La protesta civile degenera nella violenza, tra fumogeni, bombe carta e risse: il racconto e l'epilogo della serata di domenica 25 ottobre.
Doveva essere una protesta pacifica e civile nei confronti dell’ultimo Dpcm, dell’ordinanza regionale e contro il governo nazionale, nella speranza di non emulare quanto successo nelle notti precedenti tra Napoli e Roma.
Ristoratori, commercianti, imprenditori catanesi riuniti in un grido comune di allarme, ormai in ginocchio dall’inizio della pandemia, che sembra esser tornata ai fasti primaverili anche in questo autunno. Le parole del premier Conte e le decisioni del governo non sono state accolte di buon grado da diverse categorie di settore, a partire da quella dei ristoratori che dovranno chiudere i battenti ai propri clienti a partire dalle ore 18.00, salvo per l’asporto e il domicilio.
Una protesta civile contro chi dissente dalle decisioni prese dall’alto che, purtroppo, è sfociata anche in questo caso in violenza ignorante e inaudita tra piazza Università e via Etnea. Gli esercenti si erano dati appuntamento alle 22 davanti la Prefettura, sciorinando le varie tesi di dissenso attraverso megafoni e applausi dei presenti, in piena civiltà (nonostante distanze di sicurezza non rispettate) e controllati dagli uomini delle forze dell’ordine.
Ma quando tutto sembrava filare liscio ecco che, allo scoccare del coprifuoco imposto dal governatore regionale Musumeci, uno sparuto gruppo di “manifestanti” ha deciso di vandalizzare la propria città tra bombe carta, fumogeni e disordine generale.

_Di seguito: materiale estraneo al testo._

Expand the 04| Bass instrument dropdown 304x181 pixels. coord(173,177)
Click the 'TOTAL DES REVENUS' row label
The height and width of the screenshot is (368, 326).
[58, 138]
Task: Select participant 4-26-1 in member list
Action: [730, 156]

Non sono mancati i negazionisti, senza mascherina al grido di una pandemia architettata, e diverse scazzottate interne tra gli stessi facinorosi, segnale di alta tensione sociale e nervosismi dettati da una situazione al limite del critico.
Catania anche quest’oggi si risveglia ferita e lacerata, con il sogno che tutto stava andando per il verso giusto.